16/07/2015 – FRANCE (NOVOpress)

C’est Hollande pressé de se faire mousser, qui a éventé l’info, au grand dam des services d’enquête. Car le sauveur de la Grèce est aussi le pire cauchemar des terroristes islamistes, vous ne vous en doutiez pas ? « Cette semaine, nous avons également prévenu des actes terroristes qui auraient pu être produits ». Du coup Cazeneuve a dû organiser une conférence de presse précipitée pour éclairer ces paroles énigmatiques. Et nous n’avons pas été déçus…
Une nouvelle décapitation atroce en préparation. C’est la tendance forte de la saison. Quatre djihadistes français âgés de 16 à 23 ans projetaient de prendre en otage un haut gradé de l’armée française et de filmer sa décapitation pour la diffuser sur internet. L’attentat était prévu pour le mois de janvier 2016 en hommage au massacre de Charlie-Hebdo et des policiers. La période en question s’annonce chargée.
8397-Une
Le groupe terroriste a été démantelé la veille du 14 juillet, à l’aube. Quatre barbares de 16 à 23 ans, tranquillement installés chez nous, vivant des divers avantages de notre beau pays, occupés à trouver la façon la plus ignoble de nous frapper, ont été interpellés dans le Nord, le Rhône, les Bouches-du-Rhône et les Yvelines. Parmi eux, un ancien militaire réformé de la Marine nationale.

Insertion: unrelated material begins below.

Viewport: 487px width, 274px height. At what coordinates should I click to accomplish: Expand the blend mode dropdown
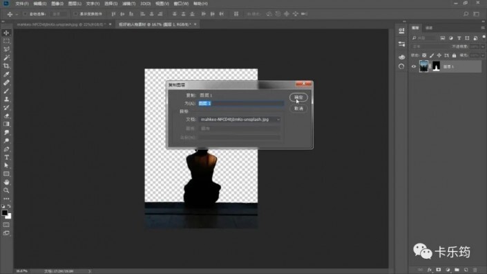point(430,46)
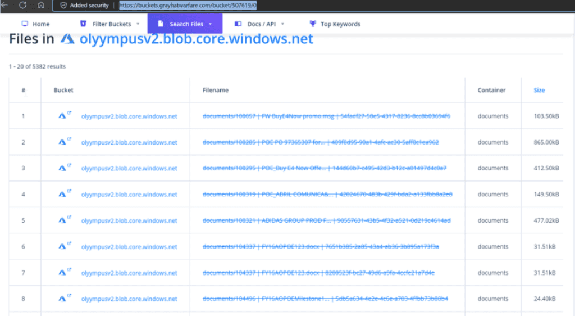Open the ADIDAS GROUP PROD file link
This screenshot has width=575, height=316.
click(326, 220)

Le plus jeune des islamistes âgé de 16 ans, a été nous dit-on « remis en liberté » mercredi soir, car il aurait été écarté du projet. Un projet pour lequel il avait néanmoins présenté un vif intérêt, le fait qu’il soit à nouveau dans la nature avec le challenge de faire la preuve de ses compétences n’a rien de rassurant !

L’autre mineur de 17 ans avait été repéré fin 2014 par la DGSI pour son « activisme sur les réseaux sociaux » et ses « velléités de départ » en Syrie. Ce jeune candidat au djihad voulait passer à l’acte, mais c’est l’ancien militaire qui aurait apporté des idées précises en proposant notamment de cibler une base du sud de la France dans laquelle il avait servi avant d’être réformé. Le troisième gardé à vue, âgé de 19 ans, avait lui aussi été repéré pour ses liens avec la mouvance radicale.
Mais quand donc le gouvernement (au lieu d’employer son énergie jour après jour à dissimuler l’origine de l’attentat à l’usine pétrochimique de l’Etang de Berre) va-t-il se décider à prendre les mesures de guerre qui s’imposent ? Combien va-il falloir de décapitations pour que l’on se mette à purger radicalement notre réservoir terroriste ? A démanteler les mosquées salafistes, déchoir de la nationalité française et expulser vers leur pays d’origine en cas de double nationalité les apprentis terroristes et toute leur famille (ascendants et descendants), à mettre en place des procédures d’exception et des prisons disciplinaires à vie pour les ressortissants exclusivement français ?
C’est d’abord un énorme signal de faiblesse politique qui est envoyé aujourd’hui par la France aux égorgeurs islamistes.